### DATASET RECORDS
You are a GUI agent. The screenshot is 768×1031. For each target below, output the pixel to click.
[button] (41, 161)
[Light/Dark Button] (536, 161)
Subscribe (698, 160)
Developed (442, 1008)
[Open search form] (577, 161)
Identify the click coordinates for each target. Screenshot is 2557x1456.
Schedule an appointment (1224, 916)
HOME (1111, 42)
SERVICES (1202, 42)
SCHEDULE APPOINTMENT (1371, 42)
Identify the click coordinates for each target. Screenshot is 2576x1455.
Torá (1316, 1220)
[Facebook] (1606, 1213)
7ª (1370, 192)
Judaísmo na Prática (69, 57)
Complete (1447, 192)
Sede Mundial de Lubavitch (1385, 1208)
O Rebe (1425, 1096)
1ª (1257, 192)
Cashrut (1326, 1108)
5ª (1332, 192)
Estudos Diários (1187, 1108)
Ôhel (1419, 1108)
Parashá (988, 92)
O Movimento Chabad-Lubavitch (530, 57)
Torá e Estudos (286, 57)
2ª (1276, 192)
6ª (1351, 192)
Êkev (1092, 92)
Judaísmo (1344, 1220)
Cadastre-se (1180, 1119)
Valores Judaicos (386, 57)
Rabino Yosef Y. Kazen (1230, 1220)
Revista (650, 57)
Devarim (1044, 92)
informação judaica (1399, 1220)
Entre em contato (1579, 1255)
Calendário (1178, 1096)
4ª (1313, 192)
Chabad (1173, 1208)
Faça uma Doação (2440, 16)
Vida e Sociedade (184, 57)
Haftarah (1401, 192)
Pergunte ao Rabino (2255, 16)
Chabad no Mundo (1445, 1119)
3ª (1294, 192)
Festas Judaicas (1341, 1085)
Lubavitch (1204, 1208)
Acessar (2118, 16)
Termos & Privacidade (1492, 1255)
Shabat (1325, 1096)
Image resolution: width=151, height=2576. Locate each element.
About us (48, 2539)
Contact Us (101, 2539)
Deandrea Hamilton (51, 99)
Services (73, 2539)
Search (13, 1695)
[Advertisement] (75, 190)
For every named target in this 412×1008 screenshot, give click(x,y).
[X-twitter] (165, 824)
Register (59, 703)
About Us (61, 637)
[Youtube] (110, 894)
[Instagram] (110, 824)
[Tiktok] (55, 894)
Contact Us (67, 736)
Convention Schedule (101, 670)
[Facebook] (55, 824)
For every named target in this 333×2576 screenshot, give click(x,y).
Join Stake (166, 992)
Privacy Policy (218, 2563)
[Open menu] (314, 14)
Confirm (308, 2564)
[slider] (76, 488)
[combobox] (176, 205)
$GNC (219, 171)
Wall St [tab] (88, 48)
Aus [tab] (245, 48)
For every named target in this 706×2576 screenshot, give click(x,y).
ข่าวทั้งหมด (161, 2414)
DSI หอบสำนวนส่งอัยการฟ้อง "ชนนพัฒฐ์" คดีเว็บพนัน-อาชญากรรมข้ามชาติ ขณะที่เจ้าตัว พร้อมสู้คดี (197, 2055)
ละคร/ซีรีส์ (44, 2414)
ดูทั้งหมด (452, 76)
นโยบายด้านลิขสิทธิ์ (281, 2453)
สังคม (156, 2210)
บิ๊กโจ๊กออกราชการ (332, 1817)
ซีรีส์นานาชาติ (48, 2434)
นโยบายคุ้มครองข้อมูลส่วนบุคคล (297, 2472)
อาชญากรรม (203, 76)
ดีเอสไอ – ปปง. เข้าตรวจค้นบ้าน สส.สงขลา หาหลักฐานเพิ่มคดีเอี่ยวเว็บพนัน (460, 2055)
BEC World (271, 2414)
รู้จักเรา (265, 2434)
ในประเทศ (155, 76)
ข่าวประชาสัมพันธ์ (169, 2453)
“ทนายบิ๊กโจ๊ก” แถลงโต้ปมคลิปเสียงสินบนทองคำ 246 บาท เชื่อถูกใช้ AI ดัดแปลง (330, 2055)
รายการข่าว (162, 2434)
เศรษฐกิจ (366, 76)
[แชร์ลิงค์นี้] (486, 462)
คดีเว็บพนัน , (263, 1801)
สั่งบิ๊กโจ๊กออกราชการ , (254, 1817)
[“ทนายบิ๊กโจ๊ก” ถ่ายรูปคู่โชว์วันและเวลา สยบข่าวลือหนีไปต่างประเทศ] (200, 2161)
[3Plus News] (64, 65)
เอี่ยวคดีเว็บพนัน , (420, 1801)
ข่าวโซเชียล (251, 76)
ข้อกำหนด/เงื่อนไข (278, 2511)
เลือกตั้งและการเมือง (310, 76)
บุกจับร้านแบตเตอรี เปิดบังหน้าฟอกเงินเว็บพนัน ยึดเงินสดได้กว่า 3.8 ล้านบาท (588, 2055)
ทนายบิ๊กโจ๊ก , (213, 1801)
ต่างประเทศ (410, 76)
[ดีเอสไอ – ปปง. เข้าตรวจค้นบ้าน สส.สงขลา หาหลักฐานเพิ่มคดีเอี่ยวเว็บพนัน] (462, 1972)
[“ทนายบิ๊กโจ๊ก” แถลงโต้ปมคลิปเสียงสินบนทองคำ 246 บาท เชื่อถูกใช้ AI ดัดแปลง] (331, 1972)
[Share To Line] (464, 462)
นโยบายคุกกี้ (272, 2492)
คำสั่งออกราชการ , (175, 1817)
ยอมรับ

### THE TASK
Output an exact copy of each record.

### TASK SOLUTION
You are a GUI agent. The screenshot is 768×1031. For each target below, output the pixel to click.
[button] (41, 161)
[Light/Dark Button] (536, 161)
Subscribe (698, 160)
Developed (442, 1008)
[Open search form] (577, 161)
Identify the click coordinates for each target. Screenshot is 2557x1456.
Schedule an appointment (1224, 916)
HOME (1111, 42)
SERVICES (1202, 42)
SCHEDULE APPOINTMENT (1371, 42)
Identify the click coordinates for each target. Screenshot is 2576x1455.
Torá (1316, 1220)
[Facebook] (1606, 1213)
7ª (1370, 192)
Judaísmo na Prática (69, 57)
Complete (1447, 192)
Sede Mundial de Lubavitch (1385, 1208)
O Rebe (1425, 1096)
1ª (1257, 192)
Cashrut (1326, 1108)
5ª (1332, 192)
Estudos Diários (1187, 1108)
Ôhel (1419, 1108)
Parashá (988, 92)
O Movimento Chabad-Lubavitch (530, 57)
Torá e Estudos (286, 57)
2ª (1276, 192)
6ª (1351, 192)
Êkev (1092, 92)
Judaísmo (1344, 1220)
Cadastre-se (1180, 1119)
Valores Judaicos (386, 57)
Rabino Yosef Y. Kazen (1230, 1220)
Revista (650, 57)
Devarim (1044, 92)
informação judaica (1399, 1220)
Entre em contato (1579, 1255)
Calendário (1178, 1096)
4ª (1313, 192)
Chabad (1173, 1208)
Faça uma Doação (2440, 16)
Vida e Sociedade (184, 57)
Haftarah (1401, 192)
Pergunte ao Rabino (2255, 16)
Chabad no Mundo (1445, 1119)
3ª (1294, 192)
Festas Judaicas (1341, 1085)
Lubavitch (1204, 1208)
Acessar (2118, 16)
Termos & Privacidade (1492, 1255)
Shabat (1325, 1096)
Image resolution: width=151, height=2576. Locate each element.
About us (48, 2539)
Contact Us (101, 2539)
Deandrea Hamilton (51, 99)
Services (73, 2539)
Search (13, 1695)
[Advertisement] (75, 190)
For every named target in this 412×1008 screenshot, give click(x,y).
[X-twitter] (165, 824)
Register (59, 703)
About Us (61, 637)
[Youtube] (110, 894)
[Instagram] (110, 824)
[Tiktok] (55, 894)
Contact Us (67, 736)
Convention Schedule (101, 670)
[Facebook] (55, 824)
For every named target in this 333×2576 screenshot, give click(x,y).
Join Stake (166, 992)
Privacy Policy (218, 2563)
[Open menu] (314, 14)
Confirm (308, 2564)
[slider] (76, 488)
[combobox] (176, 205)
$GNC (219, 171)
Wall St [tab] (88, 48)
Aus [tab] (245, 48)
For every named target in this 706×2576 screenshot, give click(x,y).
ข่าวทั้งหมด (161, 2414)
DSI หอบสำนวนส่งอัยการฟ้อง "ชนนพัฒฐ์" คดีเว็บพนัน-อาชญากรรมข้ามชาติ ขณะที่เจ้าตัว พร้อมสู้คดี (197, 2055)
ละคร/ซีรีส์ (44, 2414)
ดูทั้งหมด (452, 76)
นโยบายด้านลิขสิทธิ์ (281, 2453)
สังคม (156, 2210)
บิ๊กโจ๊กออกราชการ (332, 1817)
ซีรีส์นานาชาติ (48, 2434)
นโยบายคุ้มครองข้อมูลส่วนบุคคล (297, 2472)
อาชญากรรม (203, 76)
ดีเอสไอ – ปปง. เข้าตรวจค้นบ้าน สส.สงขลา หาหลักฐานเพิ่มคดีเอี่ยวเว็บพนัน (460, 2055)
BEC World (271, 2414)
รู้จักเรา (265, 2434)
ในประเทศ (155, 76)
ข่าวประชาสัมพันธ์ (169, 2453)
“ทนายบิ๊กโจ๊ก” แถลงโต้ปมคลิปเสียงสินบนทองคำ 246 บาท เชื่อถูกใช้ AI ดัดแปลง (330, 2055)
รายการข่าว (162, 2434)
เศรษฐกิจ (366, 76)
[แชร์ลิงค์นี้] (486, 462)
คดีเว็บพนัน , (263, 1801)
สั่งบิ๊กโจ๊กออกราชการ , (254, 1817)
[“ทนายบิ๊กโจ๊ก” ถ่ายรูปคู่โชว์วันและเวลา สยบข่าวลือหนีไปต่างประเทศ] (200, 2161)
[3Plus News] (64, 65)
เอี่ยวคดีเว็บพนัน , (420, 1801)
ข่าวโซเชียล (251, 76)
ข้อกำหนด/เงื่อนไข (278, 2511)
เลือกตั้งและการเมือง (310, 76)
บุกจับร้านแบตเตอรี เปิดบังหน้าฟอกเงินเว็บพนัน ยึดเงินสดได้กว่า 3.8 ล้านบาท (588, 2055)
ทนายบิ๊กโจ๊ก , (213, 1801)
ต่างประเทศ (410, 76)
[ดีเอสไอ – ปปง. เข้าตรวจค้นบ้าน สส.สงขลา หาหลักฐานเพิ่มคดีเอี่ยวเว็บพนัน] (462, 1972)
[“ทนายบิ๊กโจ๊ก” แถลงโต้ปมคลิปเสียงสินบนทองคำ 246 บาท เชื่อถูกใช้ AI ดัดแปลง] (331, 1972)
[Share To Line] (464, 462)
นโยบายคุกกี้ (272, 2492)
คำสั่งออกราชการ , (175, 1817)
ยอมรับ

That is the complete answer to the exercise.